Приятель все же не оставил в беде, вернувшись в деревню, разыскал мою мать и сообщил ей недолго думая:
— Тетя Наташа, Витька утонул!
Мама примчалась на телеге, отчаянно погоняя лошадь, сгребла меня в охапку и, плача от испуга и радости, доставила домой.
Так кончилась эта история. И все же, я думаю, случилась она неспроста — иначе почему же и теперь стои`т перед глазами прекрасным призраком и зовет тот корабль…
ЗОР
У моего отца был самый потрясающий в Чистопольской окру´ге конь. Звали его загадочно — Зор. Потом, уже повзрослев, я узнал, что Зор — значит сила, мощь, в переводе то ли с персидского, то ли с цыганского. Гнедой, с серебристым отливом, белым лбом, черной гривой и хвостом, с гордым взмахом морды и бешеным косом глаз, поджарый, обтекаемый, он не мог стоять или ходить: все время или перебирал ногами, танцевал, или бежал, летел. И если впереди по дороге встретится другая лошадь, не успокоится, пока не обгонит.
Отец мой работал директором совхоза. Тогда, сразу после войны, легковой машины в деревне не было, только одна старая, разбитая полуторка, зато были рабочие лошади и один особый конь для выездов — это Зор, его берегли и холили.
Под стать ему отец заказал и зимние сани, одному причуднику — мастеру-умельцу по дереву. Тот сотворил нечто легкое, стройное и невероятное — «Сон Татьяны»: бока и спинку саней украшали резные доски, покрашенные серебряной краской, на них изображались все чудища, приснившиеся пушкинской Татьяне, а в центре сладко баюкалась сама главная героиня — глаз не оторвешь.

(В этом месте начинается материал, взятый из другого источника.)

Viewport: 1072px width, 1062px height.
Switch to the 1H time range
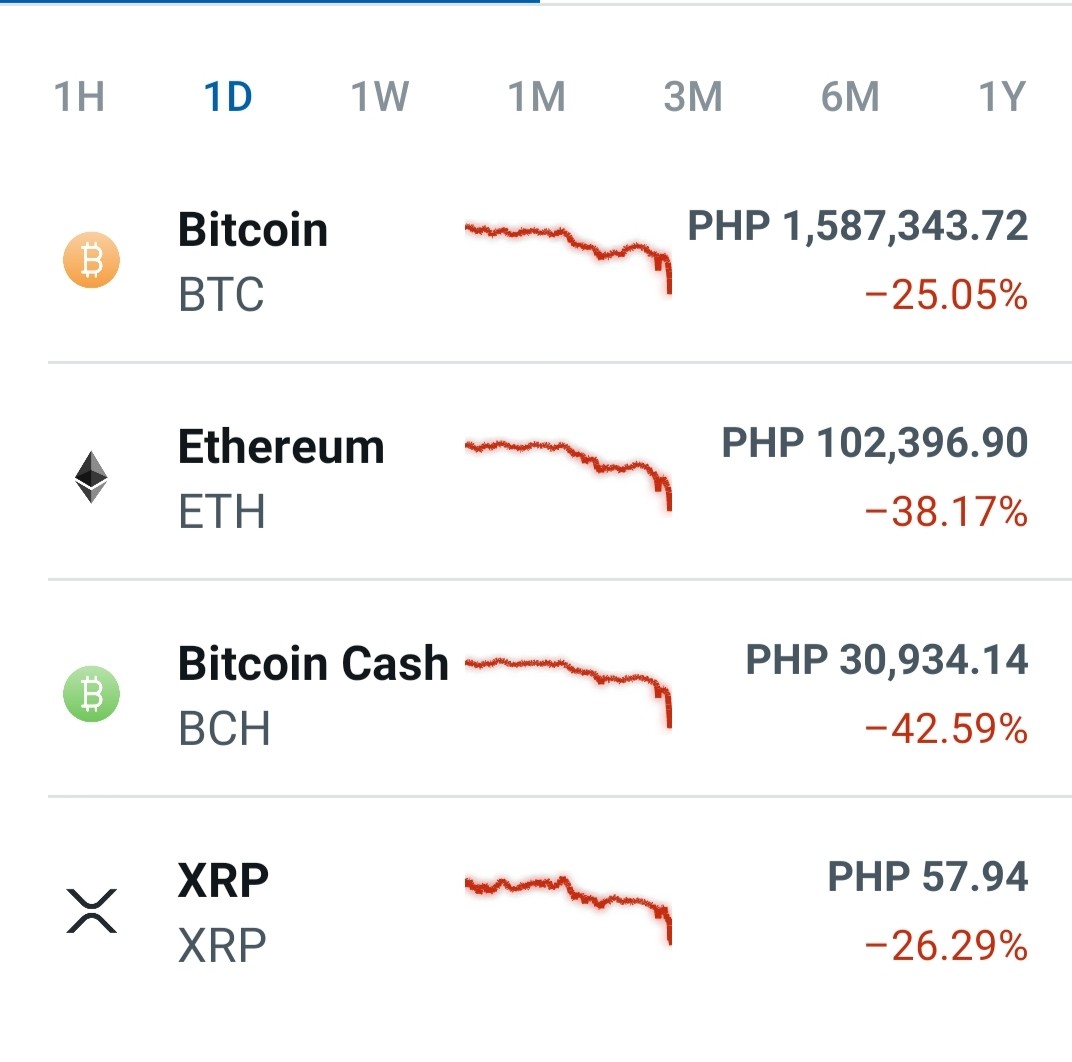[x=79, y=96]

Когда родители отправлялись в ближайший городок — Чистополь, они, случалось, брали и меня — это всегда становилось событием. Зор стремительно переносил нас через поля, холмы и овраги, мост над речкой Ырыклой, и дальше — мимо базара, водонапорной башни, церкви и кладбища, мимо кинотеатра «Темп» — к горисполкому на центральной площади с памятником Ленину. Прохожие замирали и провожали глазами летящего Зора, а когда он останавливался, вокруг сразу собиралась толпа: такого коня и таких саней больше на свете не было!

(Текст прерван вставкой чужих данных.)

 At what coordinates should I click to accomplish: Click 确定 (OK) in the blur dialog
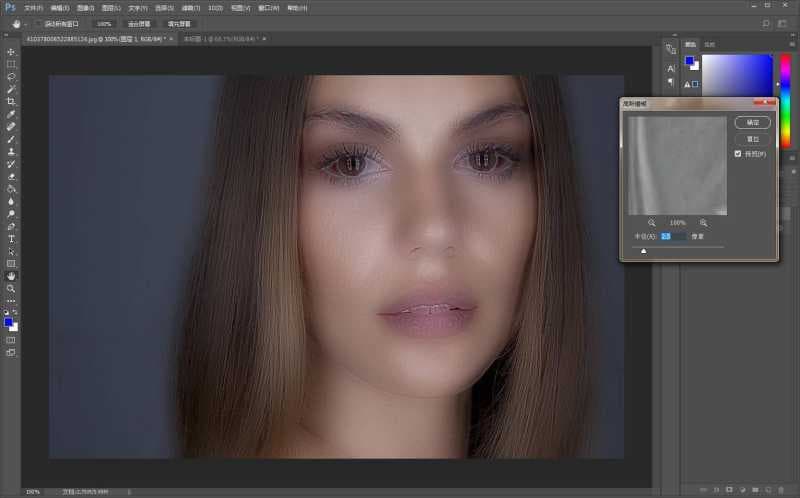(752, 122)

Потом каждый раз, перечитывая «Онегина», я попадал в эти сани, и Зор мчал меня через ослепительно белые, с солнечными искрами чистопольские просторы.
…Бразды пушистые взрывая,
Летит кибитка удалая;
Ямщик сидит на облучке
В тулупе, в красном кушаке…
Однажды мы возвращались из гостей поздно ночью, под луной. Отец, сидя на передней скамейке и туго натянув вожжи, правил, мы с мамой качались сзади, на сиденье, плотно укутавшись. Родители были навеселе, дурачились, весело хохотали. Зор мчал во весь опор, в вихре снежной пыли, сани раскатывались по наезженной дороге то вправо, то влево, ударяясь об обочину. В какой-то момент они вдруг резко накренились, встали на бок и я, как из рогатки, полетел далеко в сугроб. А Зор помчал дальше и нырнул за бугор, вместе с родителями…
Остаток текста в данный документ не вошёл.